In the case of language use, the conflict is at least threefold. In the case of the language user himself, the concrete decision of what language to speak around his children (for example) can turn upon this conflict. In the case of the field linguist, or outsider, it is impossible for him to separate his nostalgia and academic concerns from the value judgments made by a speaker of an endangered language.
We must be wary of arguments based on political considerations. Of course I am no more in favor of genocide or repression of minorities than I am of people dying of tuberculosis or starving through ignorance. We should always be sensitive to the concerns of the people whose language we are studying. But we should not assume that we know what is best for them.
The third facet of conflict is the educator. On the one hand, his altruistic desire to encourage dignity motivates him to encourage the speaker's mother tongue and the tendency to take it seriously. On the other hand, his altruistic desire to better the status of his students drives him to encourage use of the majority language. Unlike the linguist, there is no possibility of choosing not to intervene here; the educator is inherently an interventionist.
An example here is the case of AAVE. On the one hand, the sensitive educator is driven to encourage the (correct) perspective that african-american english is not "wrong" it is simply different from, but equally expressive and subtle as, "standard" english. Nevertheless, cultural prejudices continue to ensure that an inability to construct written and spoken sentences that conform to standard textbook grammar will dramatically diminish one's upward mobility. Here is a case where political correctness carries the potential danger to paralyze a researcher into effective inactivity.
However, there is another interesting case in which dignity and upward mobility might come apart. Consider, for example, the tension between classical and modern liberals on a topic like the welfare state.

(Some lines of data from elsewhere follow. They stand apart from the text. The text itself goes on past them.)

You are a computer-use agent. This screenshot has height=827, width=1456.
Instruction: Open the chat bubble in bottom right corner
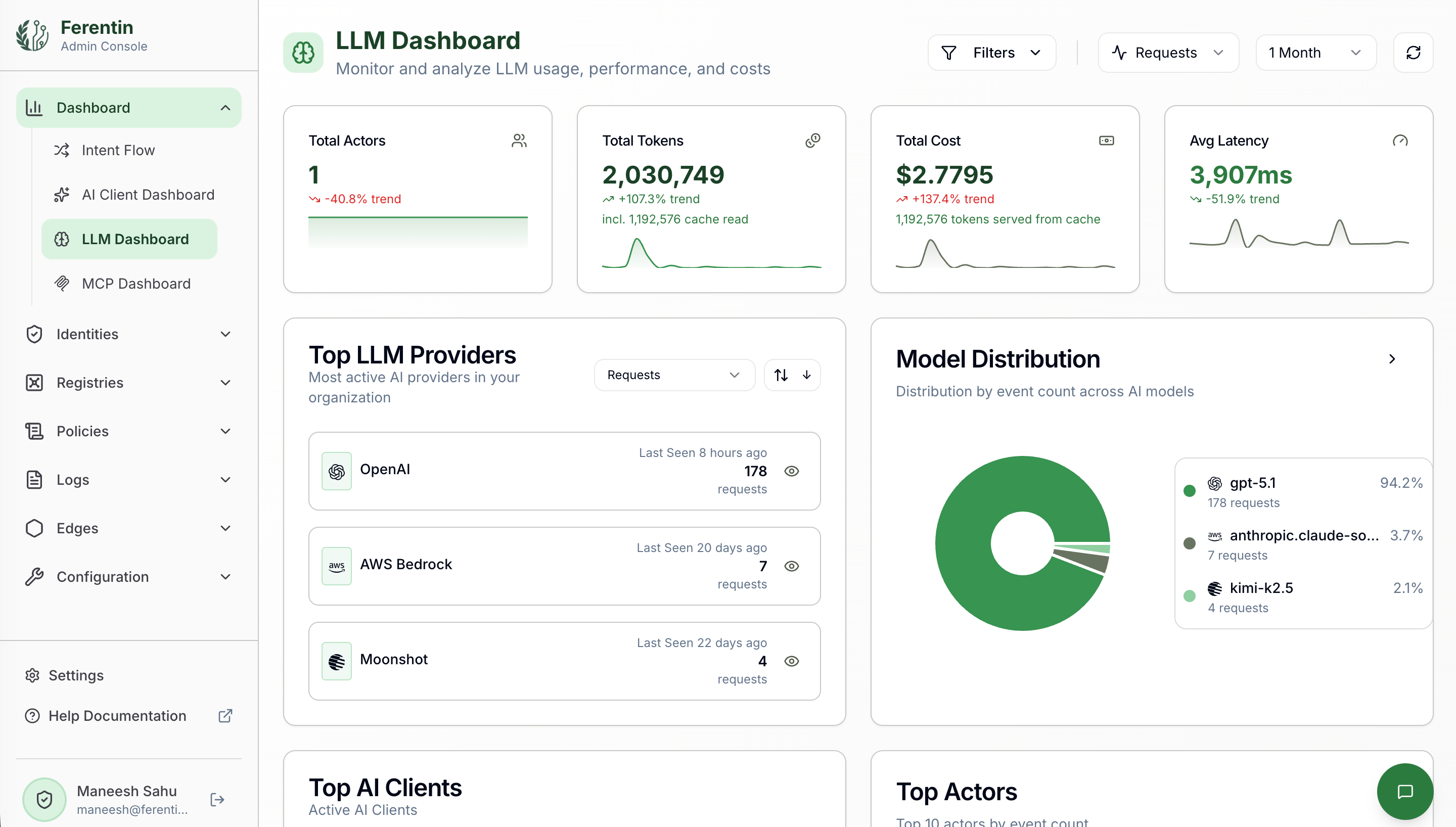pyautogui.click(x=1404, y=791)
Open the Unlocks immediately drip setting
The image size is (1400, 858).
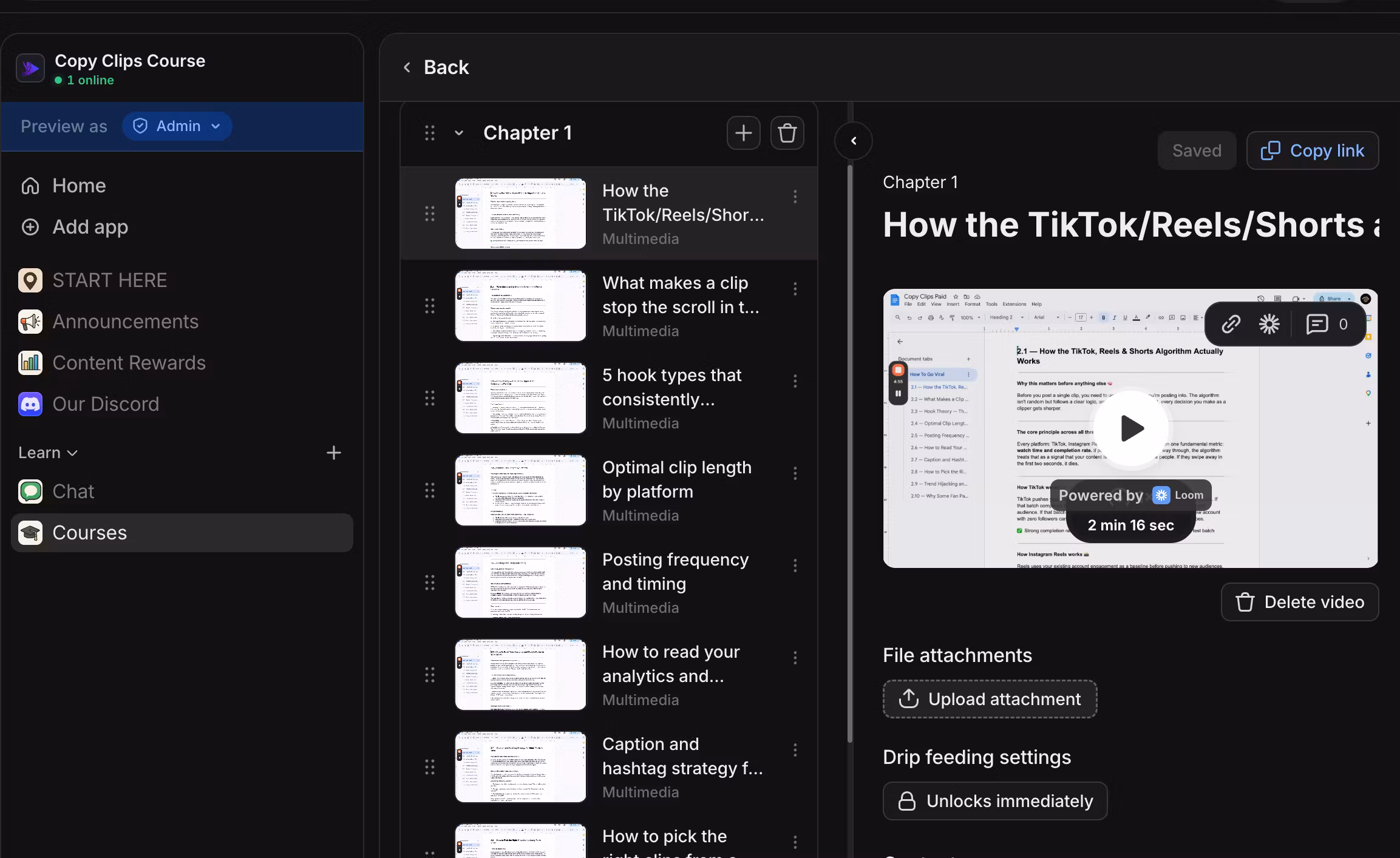point(995,801)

Here, interestingly, arguments seem to fall on both side for each value.
"Handouts diminish dignity because they make the poor reliant on the state."

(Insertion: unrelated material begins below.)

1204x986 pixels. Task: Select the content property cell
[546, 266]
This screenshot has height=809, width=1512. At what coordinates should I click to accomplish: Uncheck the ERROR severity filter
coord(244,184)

"Subsidies increase dignity because they ensure health and home, obviating any need for begging."
"Handouts diminish chances for upward mobility because they reduce the motivation of recipients."
"Subsidies increase the chances for upward mobility because they offer capital to those who otherwise could not acquire it."

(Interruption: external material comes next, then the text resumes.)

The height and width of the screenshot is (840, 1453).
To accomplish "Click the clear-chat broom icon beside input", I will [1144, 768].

[Surely the correct answer to the former debate is known only to the recipient—as for the latter, surely empirical data is easily available!]
An especially interesting case it the post-Hayekian socialism of Theodore Burczak. Burczak sees both foundational and policy failings in Hayek's thought. The foundational failing is the lack of a uniform (more importantly, objective) moral framework. Setting aside the policy failings for future discussion, the theoretical failing depends partly upon what Burczak calls the "ethical knowledge problem." Basically, value judgments are inherently subjective, preventing organizers from any access to an objective value system, defeating the attempt to achieve a "common good" a la socialist concerns. Burczak proposes amending the theoretical gap in Hayek by appending the "capability theory" of Sen and Nussbaum to Hayek's economic views. Capability theory, according to Burczak, offers a form of objective value system that is responsive to Hayek's worries and can thus provide the theoretical foundation for the centralized assurance that baseline values are achieved in a (even free market) society.
Now given the possibility of a trade-off between dignity and upward-mobility, some tensions in capability theory emerge. In particular, suppose our main goal is to ensure that citizens are capable to achieve certain practical goals (e.g. longevity, health, upward mobility) by providing them with certain resources (e.g. health care, baseline economic resources, political privileges). But suppose there is an inherent inconsistency between the goals and the provision of resources. A paradigmatic example of such inconsistency would be the dignity vs. upward mobility tension (if it in fact existed).
The interesting point here is the role of a kind of meta-value judgment. As an individual, if I recognize there is a trade-off between dignity and upward mobility, I can choose to prioritize one goal or the other. If the value judgment upon which the society I live in is predicated does not recognize such a trade-off, however, it runs this risk of aggressively enforcing the one value to the detriment of the other.
So, the attempt to conflate concern with dignity and with upward mobility into a single project is inherently confused (even if the two are thrown under the banner of a single concept, like capability). This follows from the conceptual (and empirical!) possibility that the two goals are inherently in conflict. Furthermore, if we acknowledge the tension between these two values as a legitimate possibility, we have undone the efforts of Burczak and returned to a Hayekian skepticism. Capability theory, at least, is not powerful enough to overcome the challenges of the "ethical knowledge problem."